Your Ad Here

Wednesday, May 23, 2012

Kepala Basarnas: Pencarian FDR Sukhoi Dihentikan

Pencarian FDR Sukhoi Dihentikan
Jakarta: Badan SAR (Search and Rescue) Nasional akhirnya menghentikan pencarian Flight Data Recorder (FDR) yang merupakan bagian dari kotak hitam pesawat Sukhoi Superjet 100 yang jatuh di Gunung Salak, Bogor, 9 Mei lalu. Penghentian itu atas persetujuan Komite Nasional Keselamatan Transportasi Indonesia dan Rusia.

"Setelah waktu pencarian ditambah tiga hari terakhir, FDR juga tidak ditemukan. Atas persetujuan tim KNKT RI dan Rusia, pencarian dihentikan," kata Kepala Basarnas Marsekal Madya Daryatmo saat memberi laporan kepada Menkokesra Agung Laksono di Bandar Udara Halim Perdanakusuma, Jakarta Timur, Rabu (23/5).

Menurut Daryatmo, penghentian pencarian FDR diputuskan pada Senin (21/5) lalu. Daryatmo menyatakan, tak ada tanda-tanda keberadaan FDR di lokasi pesawat jatuh, yakni di tebing terjal dekat puncak Gunung Salak, Bogor, Jawa Barat.

"Tim sudah kita tarik semua," kata Daryatmo. Daryatmo meminta seluruh pihak memahami manajemen risiko di medan yang terjal. Terlebih, energi tim SAR sudah terkuras selama pencarian sejak 10 Mei lalu. Keperluan logistik, seperti oksigen, juga sudah habis.

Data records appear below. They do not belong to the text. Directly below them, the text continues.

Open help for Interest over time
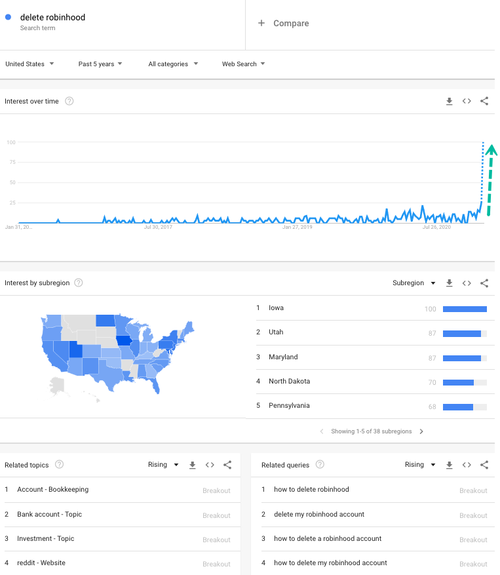 pos(69,101)
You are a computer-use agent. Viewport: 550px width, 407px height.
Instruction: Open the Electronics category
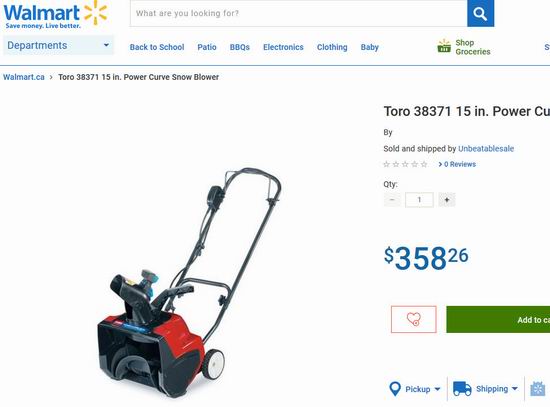283,47
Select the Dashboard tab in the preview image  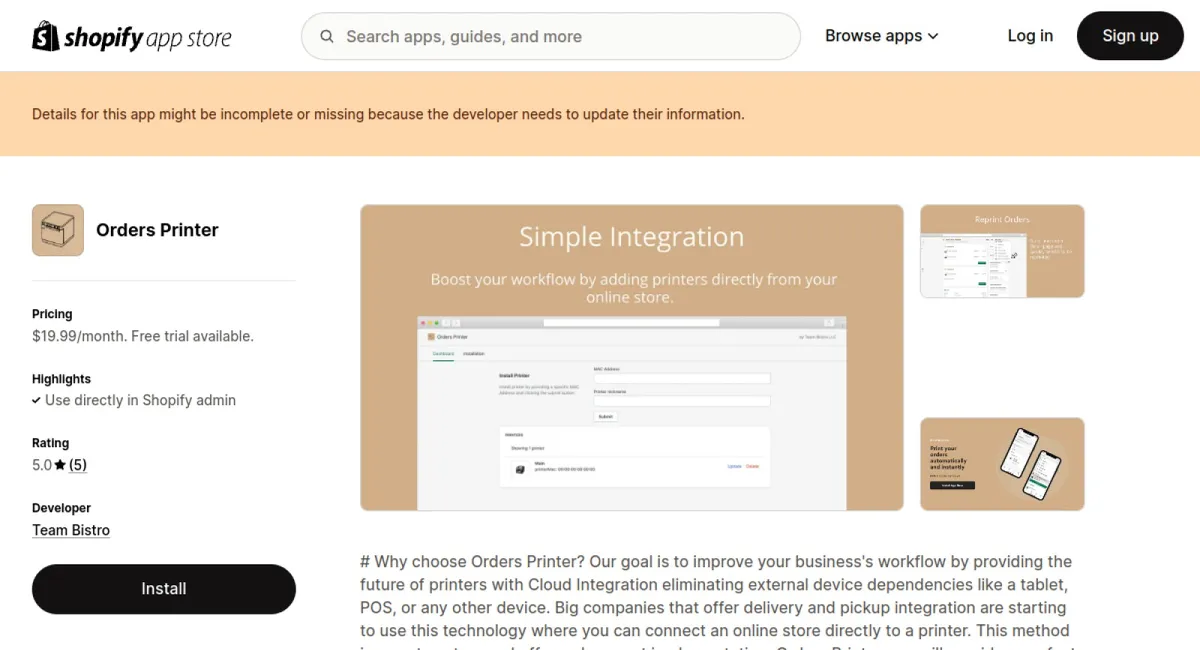click(443, 354)
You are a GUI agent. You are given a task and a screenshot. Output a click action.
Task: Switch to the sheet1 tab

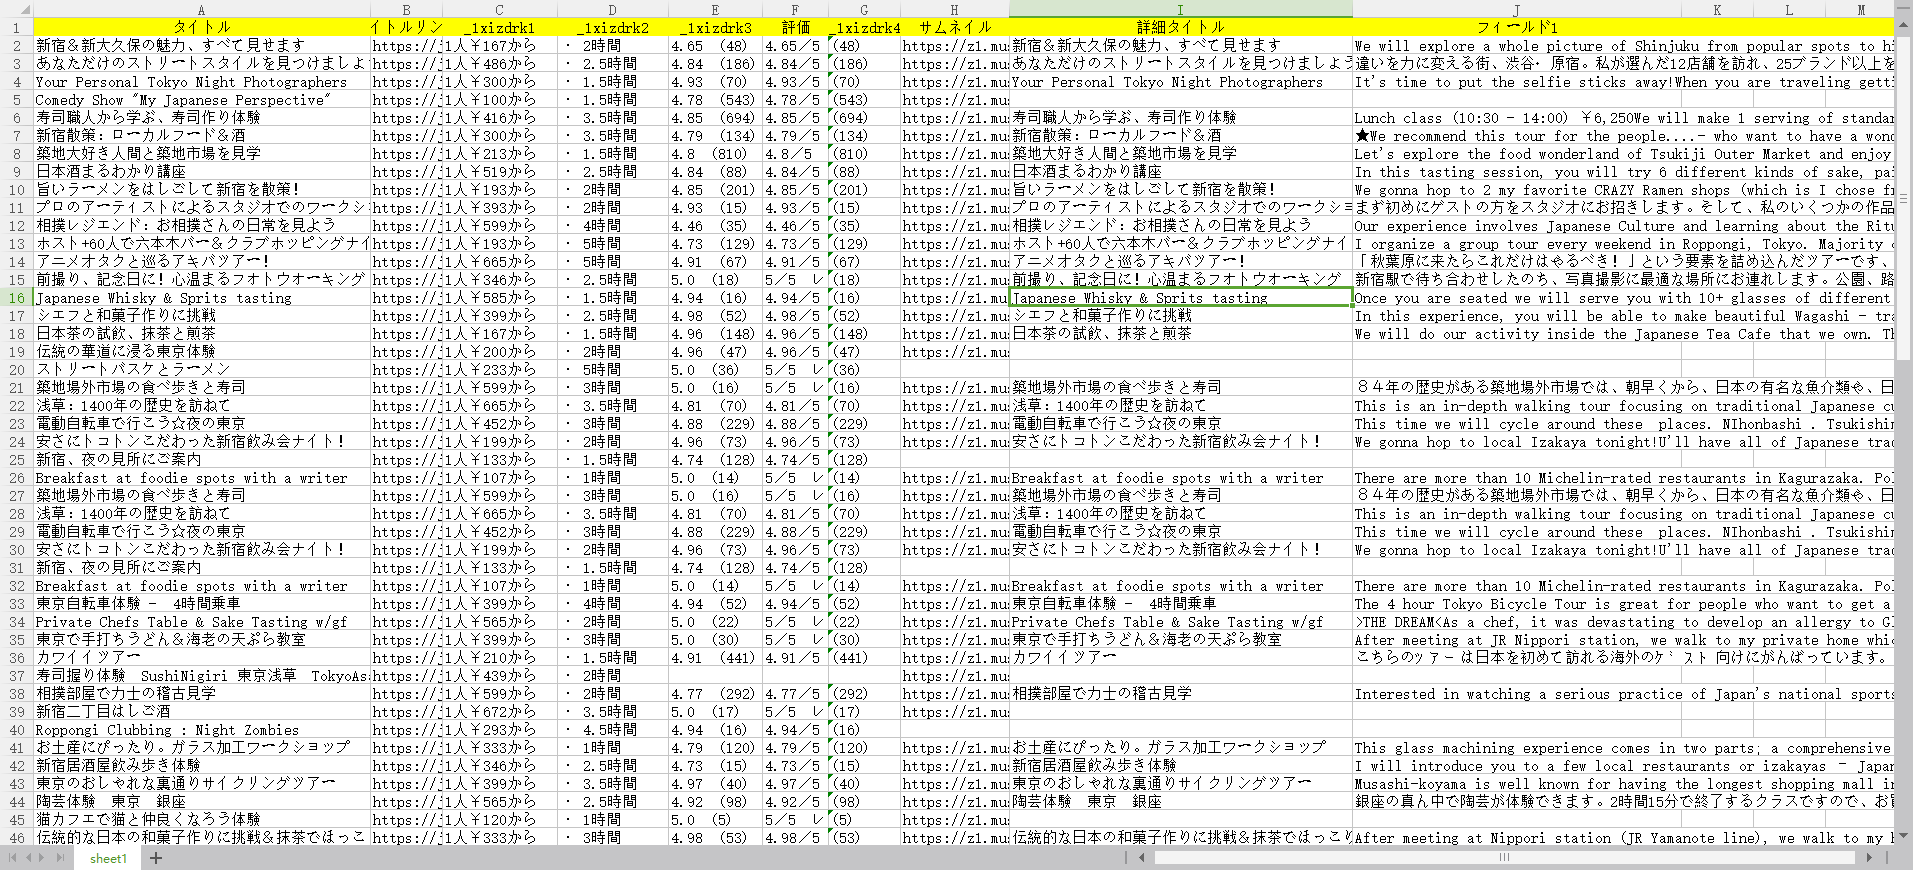pos(108,858)
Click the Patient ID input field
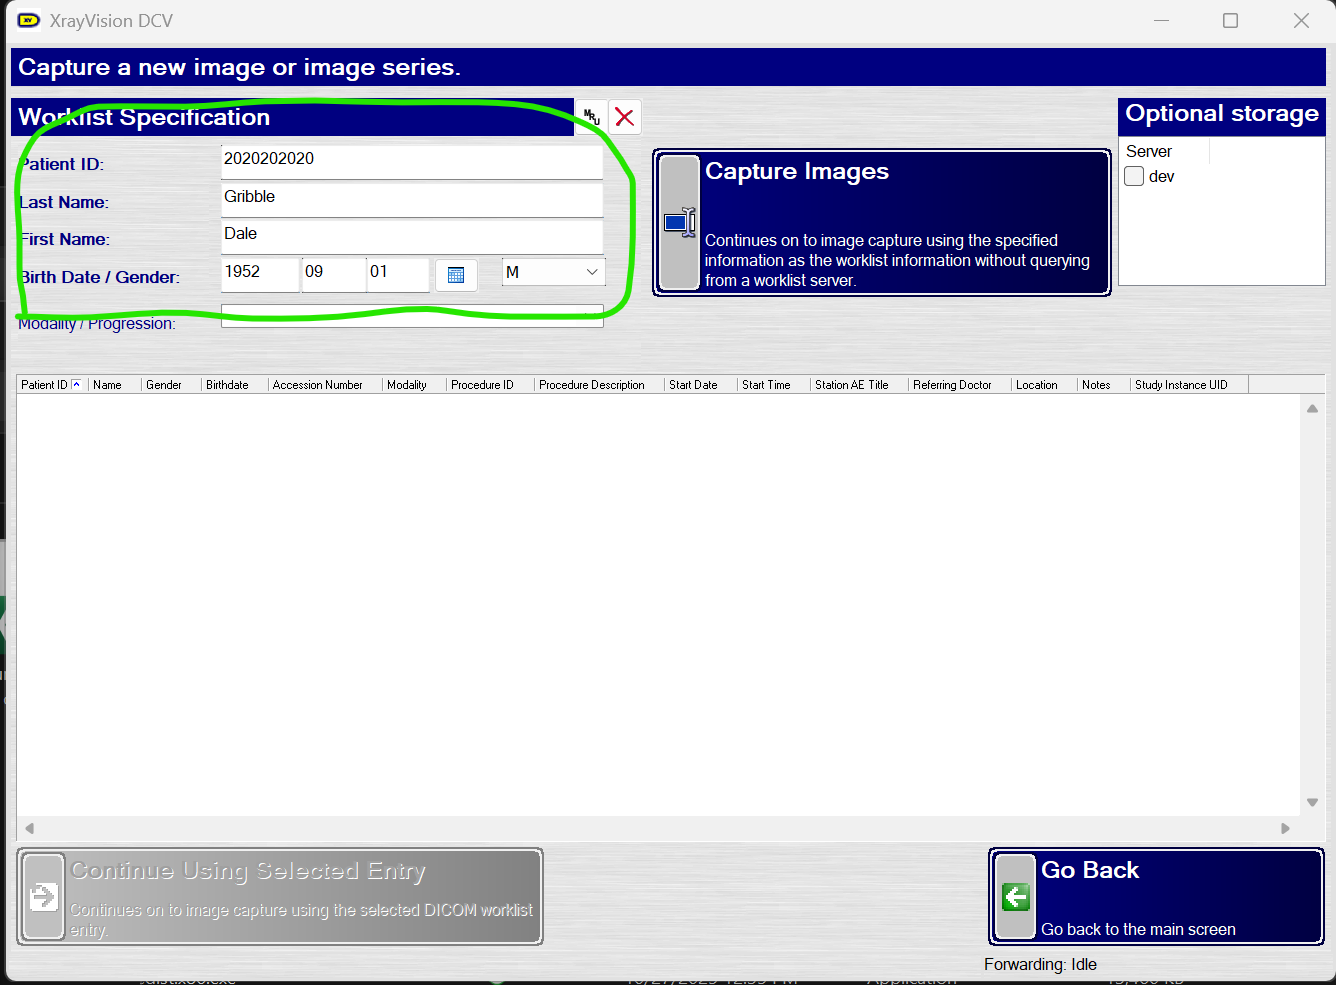Screen dimensions: 1336x985 (x=412, y=162)
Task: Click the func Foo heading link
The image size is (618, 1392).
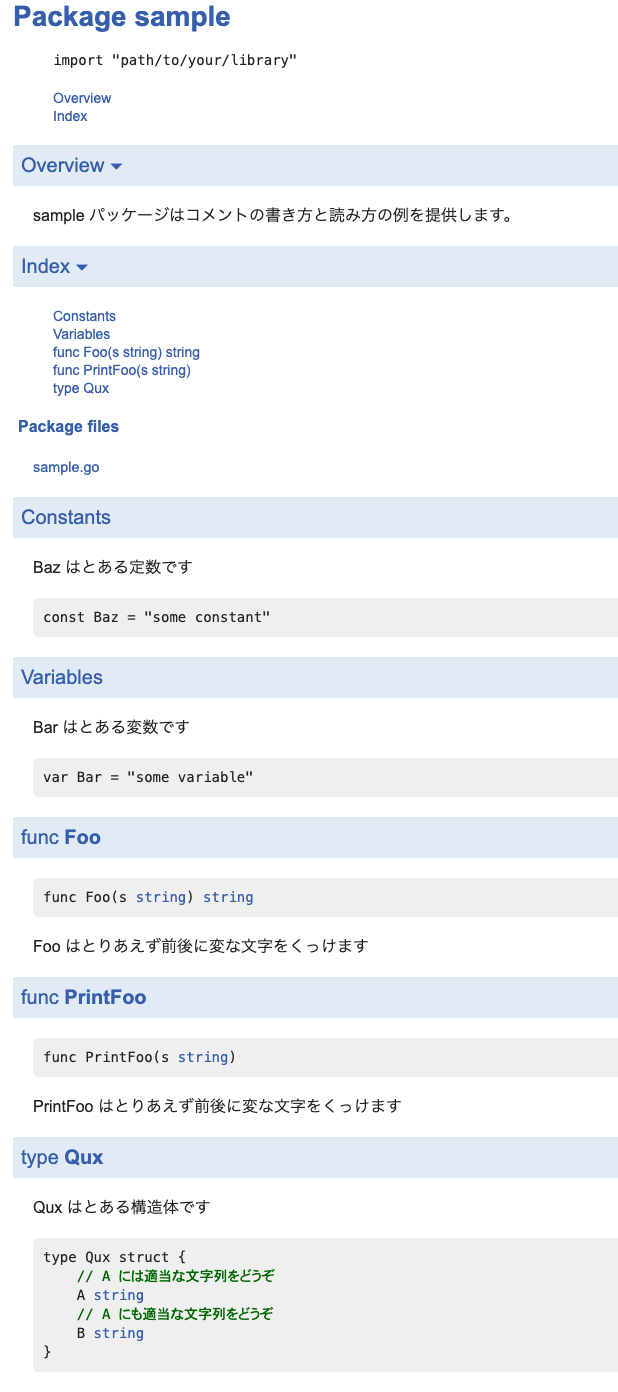Action: point(82,837)
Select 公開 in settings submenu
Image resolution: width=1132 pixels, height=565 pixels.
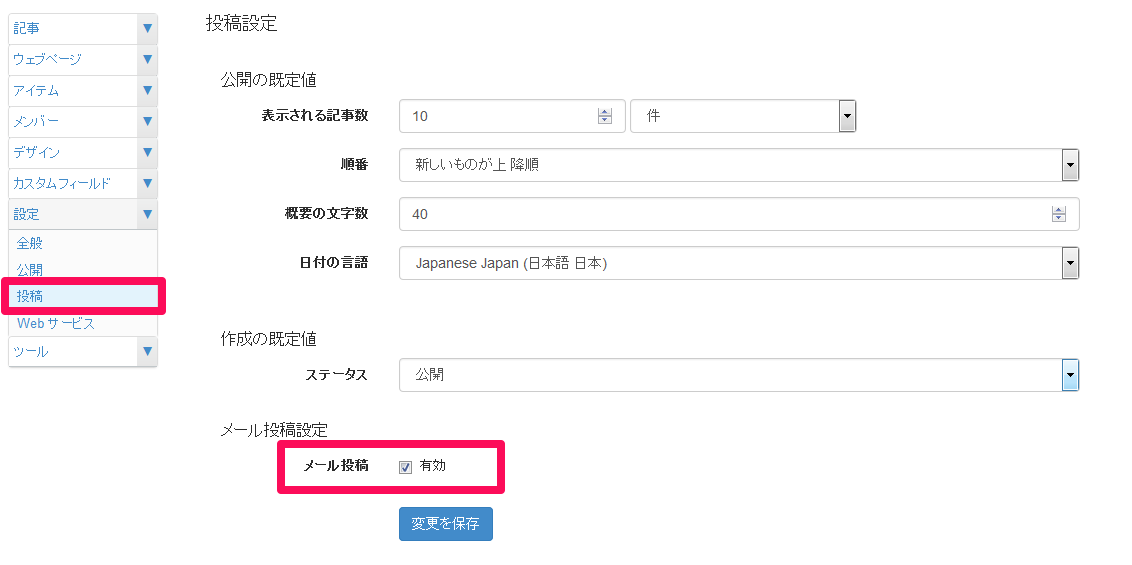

Meski demikian, kata Daryatmo, pihaknya tak menutup kemungkinan pencarian dilanjutkan bila ada informasi masyarakat terkait keberadaan kotak yang berisi data penerbangan tersebut.

Sukhoi Superjet 100 menabrak tebing Gunung Salak saat joyflight pada 9 Mei 2012. Pesawat pabrikan Rusia itu membawa 45 penumpang, termasuk delapan kru asal Rusia. Seluruhnya tewaas.